Building and Installing Node.js

Step 1 - Pick Your Platform

Node should install out of the box on Linux, Macintosh, and Solaris.

With some effort you should be able to get it running on other Unix platforms and Windows (either via Cygwin or MinGW).

Step 2 - Prerequisites

Node has several dependencies, but fortunately most of them are distributed along with it. If you are building from source you should only need 2 things.

  • python - version 2.4 or higher. The build tools distributed with Node run on python.

  • libssl-dev - If you plan to use SSL/TLS encryption in your networking, you'll need this. Libssl is the library used in the openssl tool. On Linux and Unix systems it can usually be installed with your favorite package manager. The lib comes pre- installed on OS X.

Step 3a - Installing on Unix (including BSD and Mac)

Building from source

Use make to build and install Node (execute the following on the command line)

export JOBS=2 # optional, sets number of parallel commands.
mkdir ~/local
./configure --prefix=$HOME/local/node
make
make install
export PATH=$HOME/local/node/bin:$PATH

If you have any installation problems, look at Troubleshooting Installation.

Pre-built binaries

You can also install node from packages: Installing Node.js via package manager

Step 3b - Building on Windows

Building from source

There are two ways of building Node on Windows.
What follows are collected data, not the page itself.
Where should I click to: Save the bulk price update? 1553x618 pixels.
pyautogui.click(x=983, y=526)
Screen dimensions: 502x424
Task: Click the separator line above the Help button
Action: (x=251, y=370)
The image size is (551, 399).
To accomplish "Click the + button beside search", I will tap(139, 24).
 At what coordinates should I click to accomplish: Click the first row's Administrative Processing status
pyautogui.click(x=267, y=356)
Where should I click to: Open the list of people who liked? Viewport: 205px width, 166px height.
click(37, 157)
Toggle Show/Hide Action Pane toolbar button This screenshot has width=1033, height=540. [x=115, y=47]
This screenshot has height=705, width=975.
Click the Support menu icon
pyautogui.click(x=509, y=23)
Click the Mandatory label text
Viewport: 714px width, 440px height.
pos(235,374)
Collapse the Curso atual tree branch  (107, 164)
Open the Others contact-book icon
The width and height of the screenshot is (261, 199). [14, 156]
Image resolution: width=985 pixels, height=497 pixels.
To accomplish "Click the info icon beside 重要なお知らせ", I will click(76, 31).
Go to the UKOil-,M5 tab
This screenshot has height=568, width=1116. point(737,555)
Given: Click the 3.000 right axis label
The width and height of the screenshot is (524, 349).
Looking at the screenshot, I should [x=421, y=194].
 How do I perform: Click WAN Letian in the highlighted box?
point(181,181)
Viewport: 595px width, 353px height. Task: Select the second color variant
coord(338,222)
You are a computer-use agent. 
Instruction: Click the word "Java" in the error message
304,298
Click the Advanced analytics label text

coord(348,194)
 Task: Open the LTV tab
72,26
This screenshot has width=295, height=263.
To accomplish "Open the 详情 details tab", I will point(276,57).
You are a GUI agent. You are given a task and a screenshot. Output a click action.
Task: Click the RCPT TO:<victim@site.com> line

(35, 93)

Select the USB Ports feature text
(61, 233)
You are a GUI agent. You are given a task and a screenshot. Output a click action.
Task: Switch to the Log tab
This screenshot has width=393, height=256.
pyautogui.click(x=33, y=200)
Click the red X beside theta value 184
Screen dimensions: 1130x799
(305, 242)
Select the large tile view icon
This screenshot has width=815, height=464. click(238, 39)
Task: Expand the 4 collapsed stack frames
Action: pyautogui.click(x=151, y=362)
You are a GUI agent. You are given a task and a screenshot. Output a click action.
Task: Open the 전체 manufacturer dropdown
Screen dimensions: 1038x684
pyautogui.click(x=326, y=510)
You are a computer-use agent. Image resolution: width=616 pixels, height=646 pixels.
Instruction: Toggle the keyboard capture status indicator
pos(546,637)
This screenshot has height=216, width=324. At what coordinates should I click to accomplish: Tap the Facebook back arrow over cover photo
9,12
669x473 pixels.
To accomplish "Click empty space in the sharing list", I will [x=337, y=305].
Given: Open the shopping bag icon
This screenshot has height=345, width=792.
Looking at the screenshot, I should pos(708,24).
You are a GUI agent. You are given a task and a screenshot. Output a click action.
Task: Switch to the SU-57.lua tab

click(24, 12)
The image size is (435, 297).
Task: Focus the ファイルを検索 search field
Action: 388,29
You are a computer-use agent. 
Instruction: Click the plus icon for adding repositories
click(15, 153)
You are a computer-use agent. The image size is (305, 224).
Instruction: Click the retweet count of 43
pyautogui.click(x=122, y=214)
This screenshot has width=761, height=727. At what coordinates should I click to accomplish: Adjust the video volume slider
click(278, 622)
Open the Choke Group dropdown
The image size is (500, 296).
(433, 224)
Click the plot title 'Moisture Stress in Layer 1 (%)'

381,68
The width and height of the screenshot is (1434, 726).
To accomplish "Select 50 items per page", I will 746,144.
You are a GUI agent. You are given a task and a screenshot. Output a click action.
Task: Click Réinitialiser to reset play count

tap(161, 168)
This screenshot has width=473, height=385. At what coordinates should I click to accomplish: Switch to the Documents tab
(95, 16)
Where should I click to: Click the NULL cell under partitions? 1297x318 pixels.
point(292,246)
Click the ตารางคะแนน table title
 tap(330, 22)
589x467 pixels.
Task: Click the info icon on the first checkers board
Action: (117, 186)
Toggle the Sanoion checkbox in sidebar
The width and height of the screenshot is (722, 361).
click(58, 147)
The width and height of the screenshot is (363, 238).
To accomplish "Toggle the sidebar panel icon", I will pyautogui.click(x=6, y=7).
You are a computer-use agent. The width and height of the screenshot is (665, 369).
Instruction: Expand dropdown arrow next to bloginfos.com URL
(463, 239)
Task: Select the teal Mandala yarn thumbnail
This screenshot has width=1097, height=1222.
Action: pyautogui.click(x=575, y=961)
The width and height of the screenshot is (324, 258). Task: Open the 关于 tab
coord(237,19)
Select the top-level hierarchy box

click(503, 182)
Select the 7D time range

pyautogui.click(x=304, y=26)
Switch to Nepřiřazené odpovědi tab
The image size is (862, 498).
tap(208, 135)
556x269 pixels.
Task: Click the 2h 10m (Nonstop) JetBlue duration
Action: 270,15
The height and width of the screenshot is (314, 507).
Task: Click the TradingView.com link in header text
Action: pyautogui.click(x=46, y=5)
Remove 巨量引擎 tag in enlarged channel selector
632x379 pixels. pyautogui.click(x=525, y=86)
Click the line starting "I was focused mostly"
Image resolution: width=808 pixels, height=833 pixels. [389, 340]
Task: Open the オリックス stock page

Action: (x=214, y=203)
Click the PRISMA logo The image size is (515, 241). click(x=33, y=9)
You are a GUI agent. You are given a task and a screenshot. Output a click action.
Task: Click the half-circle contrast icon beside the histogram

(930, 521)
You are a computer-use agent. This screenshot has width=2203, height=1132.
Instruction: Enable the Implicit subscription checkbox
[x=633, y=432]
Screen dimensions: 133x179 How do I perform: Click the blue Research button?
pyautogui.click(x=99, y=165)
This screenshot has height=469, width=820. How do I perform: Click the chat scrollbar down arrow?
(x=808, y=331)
One is over the Cygwin emulation layer the other is using MinGW (GNU toolchain for windows). See the Cygwin and MinGW pages.

Neither builds are satisfactorily stable but it is possible to get something running.

Step 4 - Install NPM

NPM is a package manager that has become the de-facto standard for installing additional node libraries and programs. Here's the quick and easy one-liner for installing on Unix.

$ curl http://npmjs.org/install.sh | sudo sh

To install a library e.g. Express:

$ npm install express

And visit https://github.com/isaacs/npm for details.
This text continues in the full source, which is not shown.